• SUPPLIED PASSAGE:
Figure 1. Philharmonie de Paris. Image courtesy © William Beaucardet.
Elbphilharmonie Concert Hall
Design: Herzog and de Meuron, Acoustics: Nagata Acoustics; Hamburg, Germany, 2017
The design of the main concert hall of the Elbphilharmonie, the “Grosser Saal” (
Figure 2), is based on the vineyard configuration and features 2100 seats and a volume of 23,000 m
3. The APBD approach informed the design of the 10,000 unique acoustic diffusive panels that line the ceiling, walls and balustrades of the venue, whose engraved pattern has been defined through a generative design process. The development of the project involved the use of an acoustic simulation tool, parametric modeling and optimization systems. Moreover, a 1:10 scale model was also used to test the efficacy of the customized diffusing panels in eliminating long path echoes. Each group of seating of the audience is served by unique gypsum fiberboard panels, to create a balanced reverberation across the entire hall. Their design, which is the result of a close collaboration between acousticians and architectural designers, combines acoustic performance and aesthetics through an irregular pattern of “seashell” cells engraved in their surfaces. The APBD method has been followed in the design of the “seashell” pattern, which is optimized to diffuse sound waves over the seating of the audience and to eliminate detrimental echoes. The cells of the pattern feature a width ranging from 40 to 160 mm, and a depth ranging from 10 to 90 mm. In particular, in locations where it was required to eliminate echoes, the sound scattering performance of the panels were enhanced by the greater depth of the engraved cells, which measures 50–90 mm, while when soft reflections are desired, the cells feature a depth in the range of 10–30 mm. The generation of the pattern of the panels was performed by a custom algorithm, able to define a unique solution for each panel to meet the acoustic requirements. In addition to acoustic simulations, also scale model measurements were used to verify the results of the simulation and ensure the effectiveness of the pattern in echoes suppression
[60,61,62,63,64][57][58][59][60][61].
Figure 2. The “Grosser Saal” of the Elbphilharmonie. Image courtesy © Maxim Schulz.

Stored data
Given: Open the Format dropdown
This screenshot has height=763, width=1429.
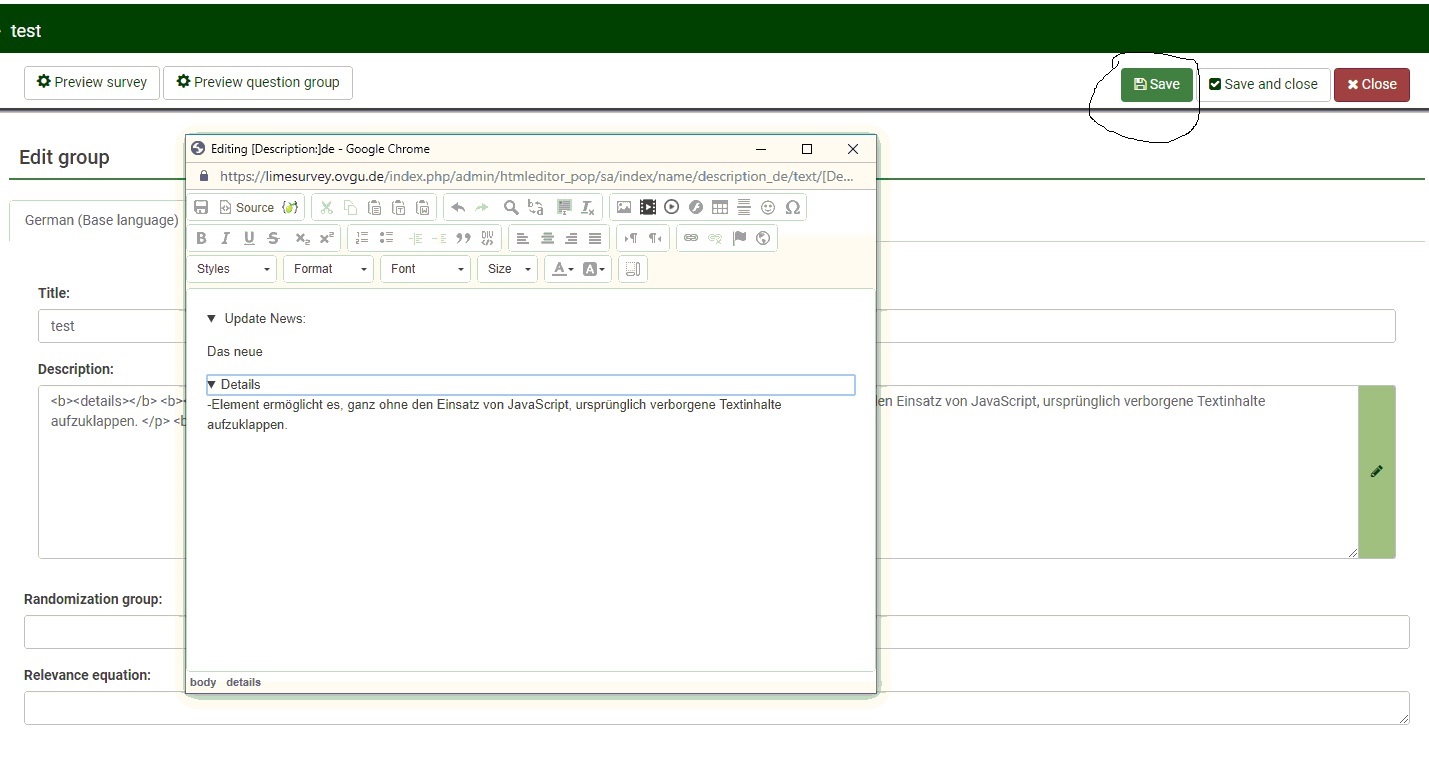Looking at the screenshot, I should click(x=328, y=269).
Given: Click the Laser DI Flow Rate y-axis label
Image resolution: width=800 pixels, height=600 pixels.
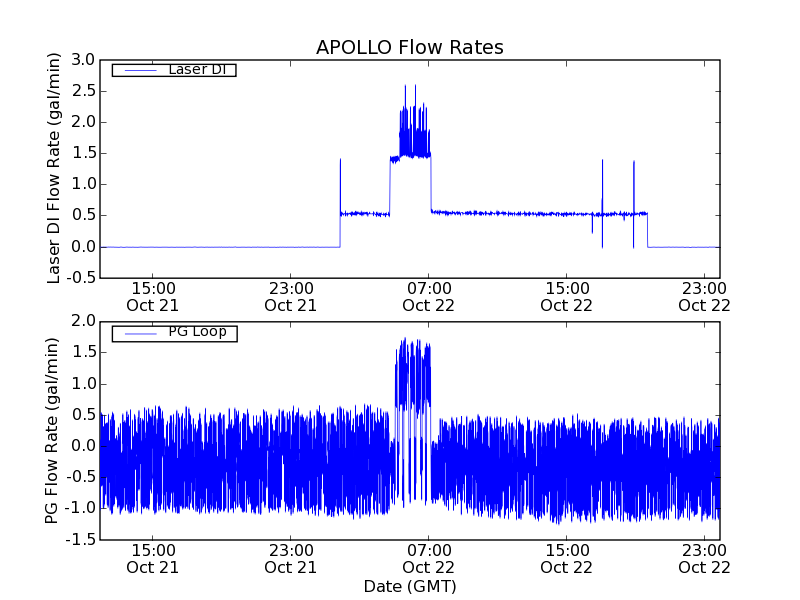Looking at the screenshot, I should point(55,168).
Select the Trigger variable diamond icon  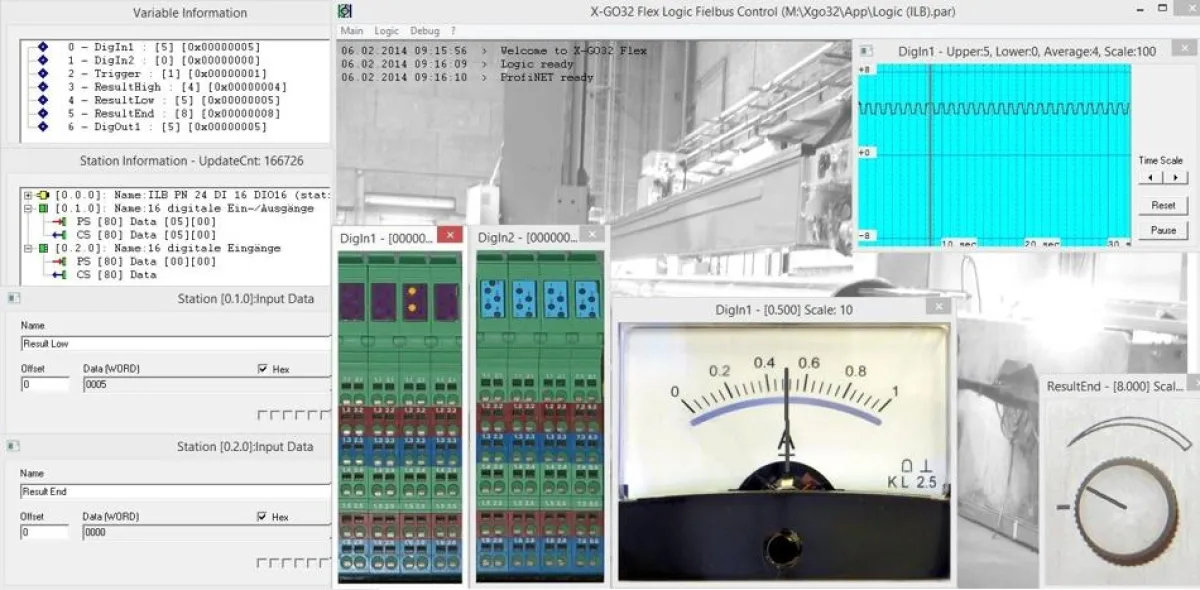point(42,74)
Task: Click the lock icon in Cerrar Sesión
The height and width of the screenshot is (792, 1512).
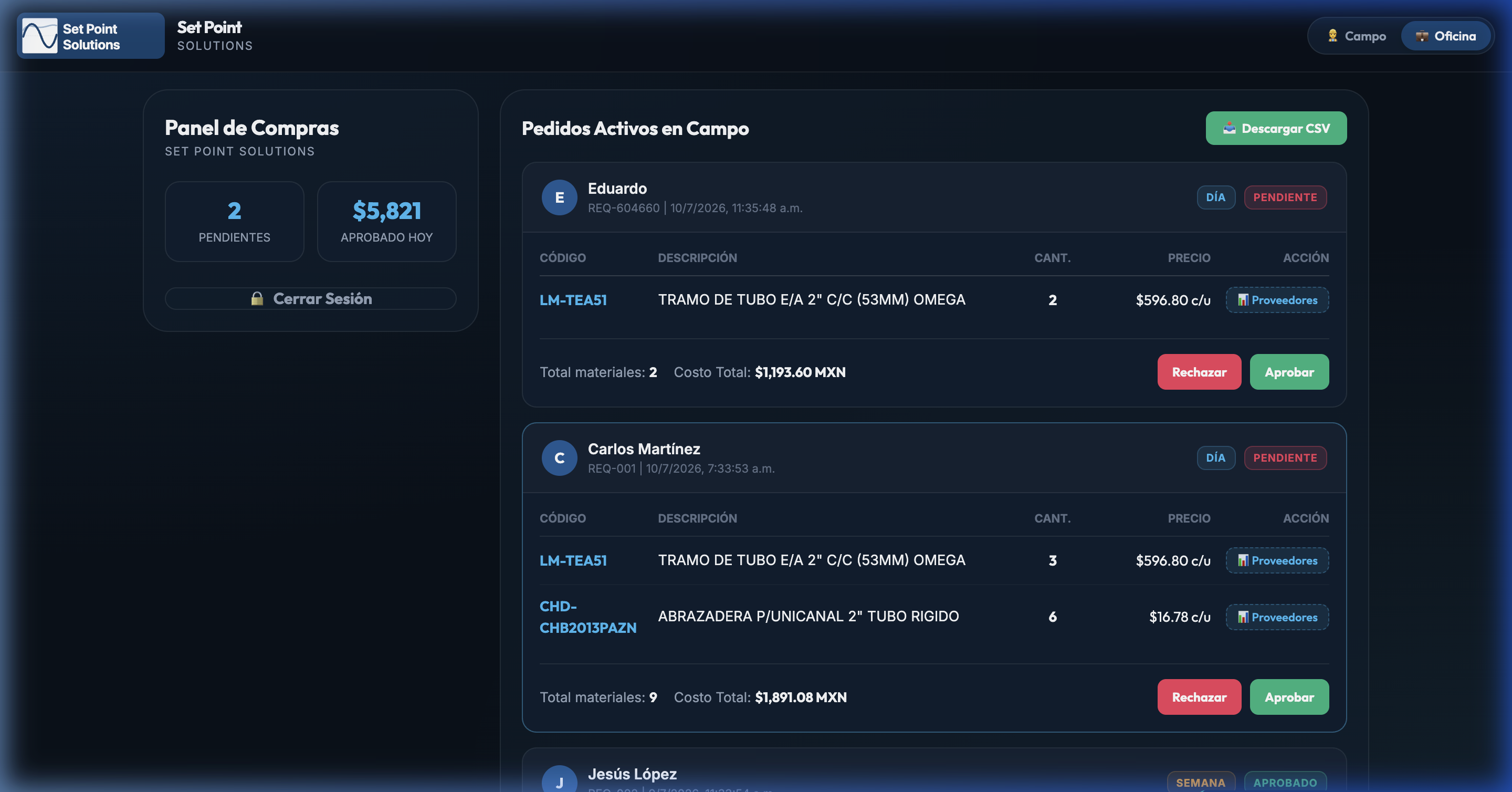Action: [x=257, y=298]
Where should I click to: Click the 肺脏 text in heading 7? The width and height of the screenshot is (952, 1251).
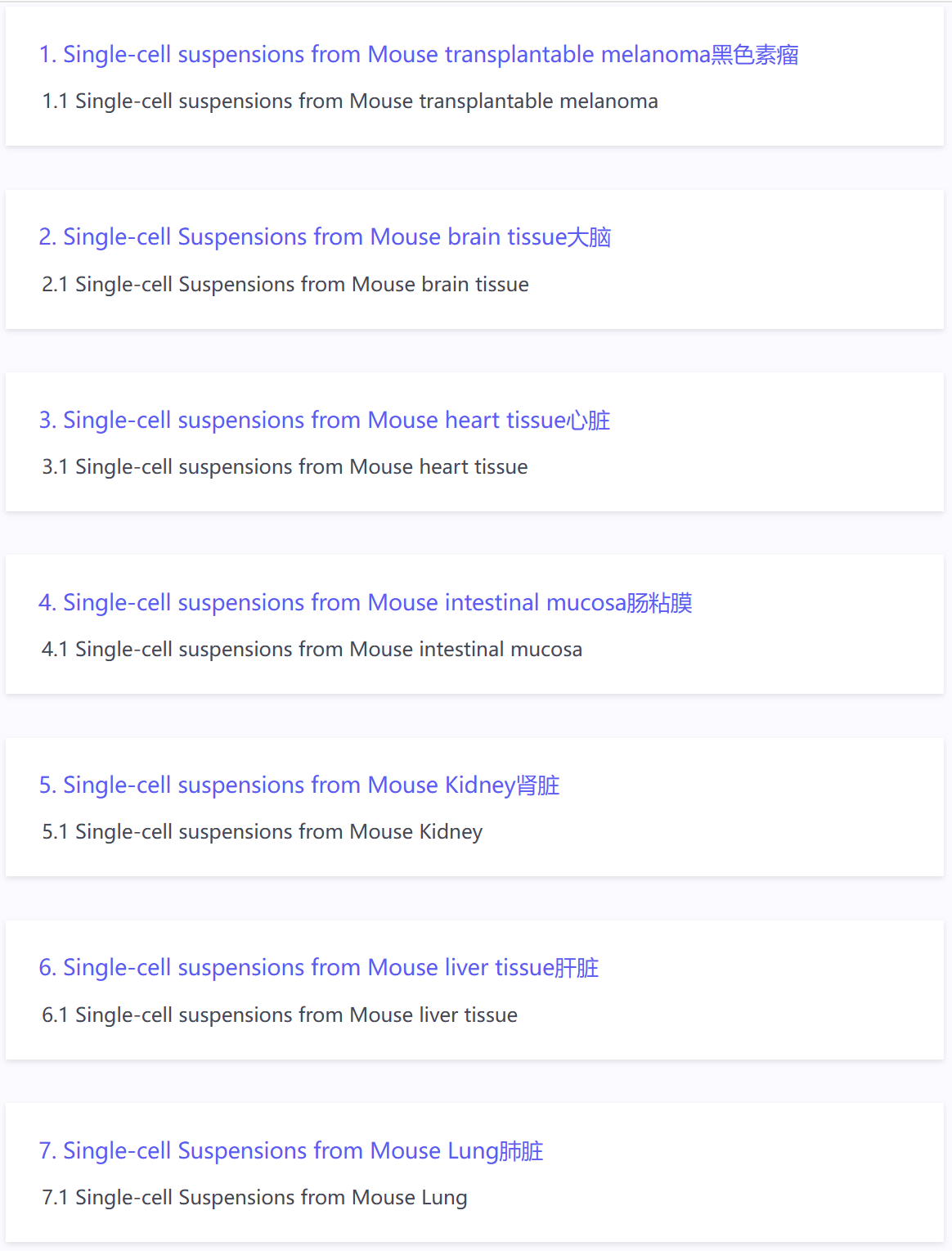click(522, 1151)
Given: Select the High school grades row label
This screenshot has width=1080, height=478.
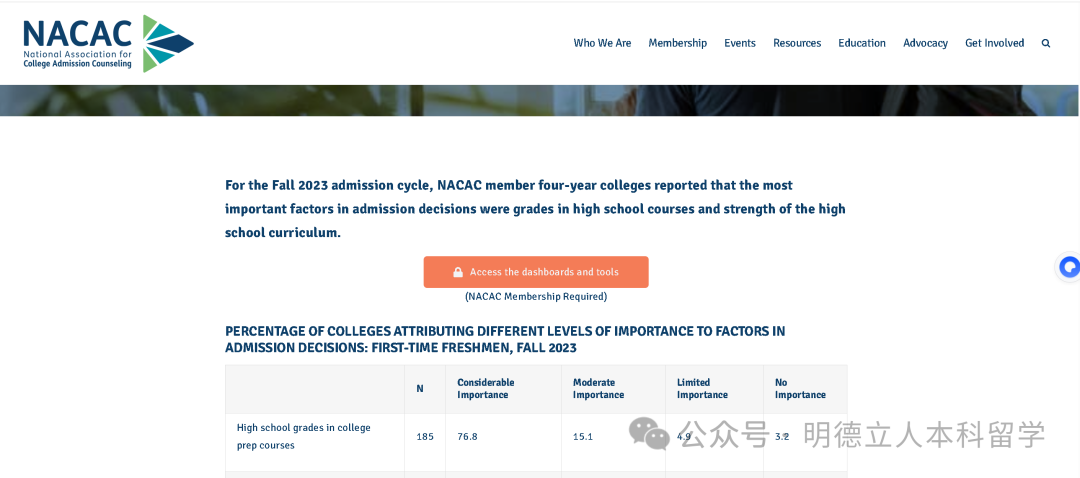Looking at the screenshot, I should tap(304, 436).
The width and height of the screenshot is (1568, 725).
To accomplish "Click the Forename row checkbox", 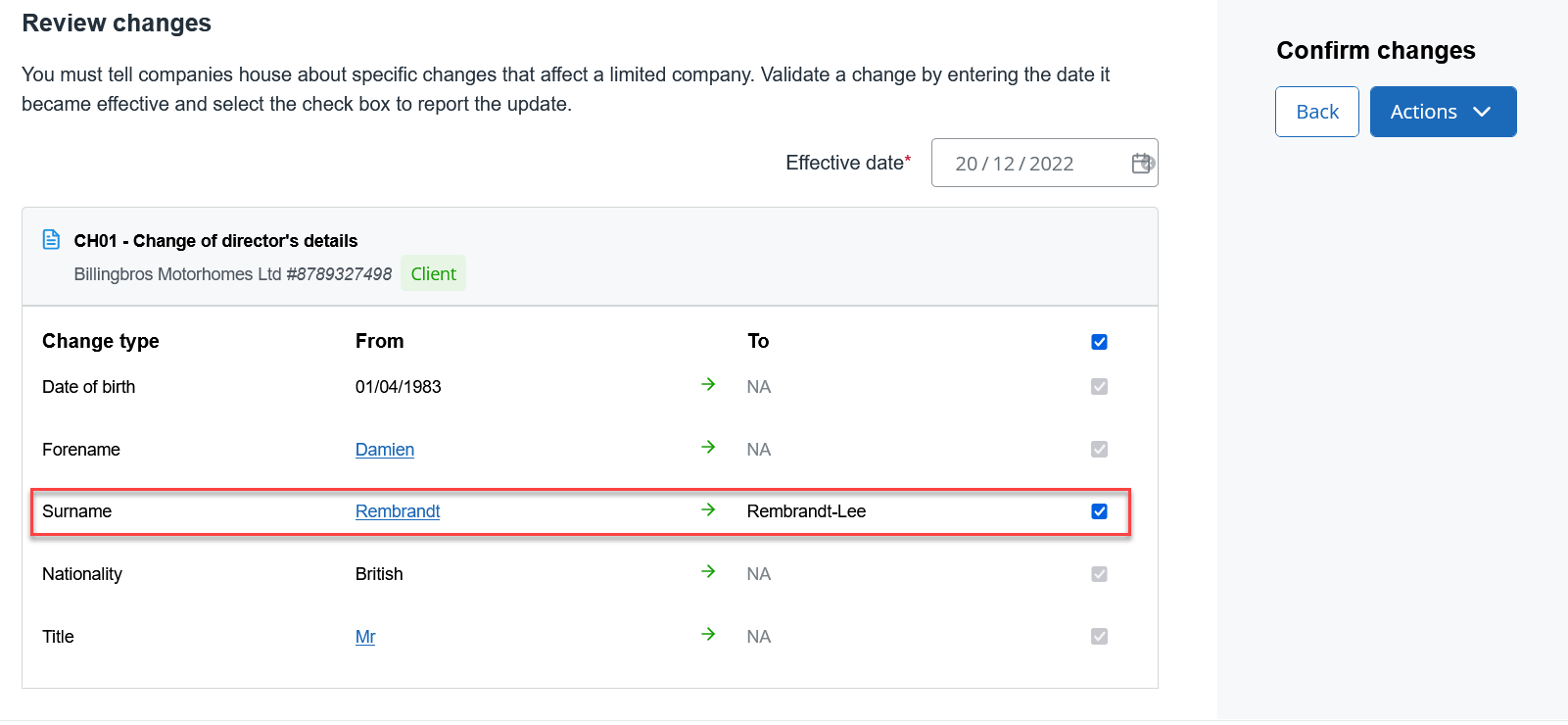I will click(x=1099, y=450).
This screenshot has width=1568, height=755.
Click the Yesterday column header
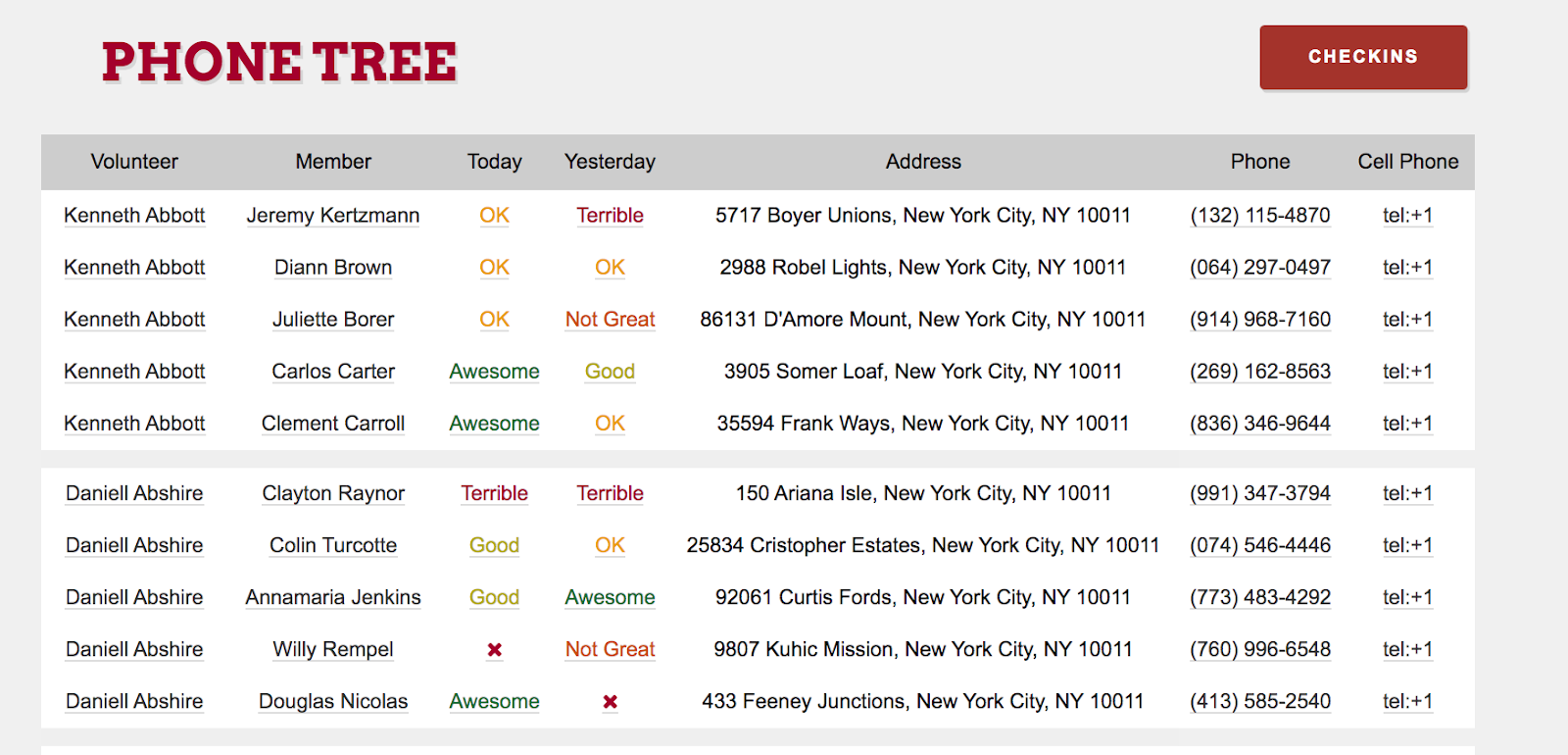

• WHAT YOU ARE ASKED TO DO: Name every surface of the venue that, according to the passage on the Elbphilharmonie concert hall, is lined with the acoustic diffusive panels.

• SOLUTION TO THE PROBLEM: The ceiling, the walls and the balustrades.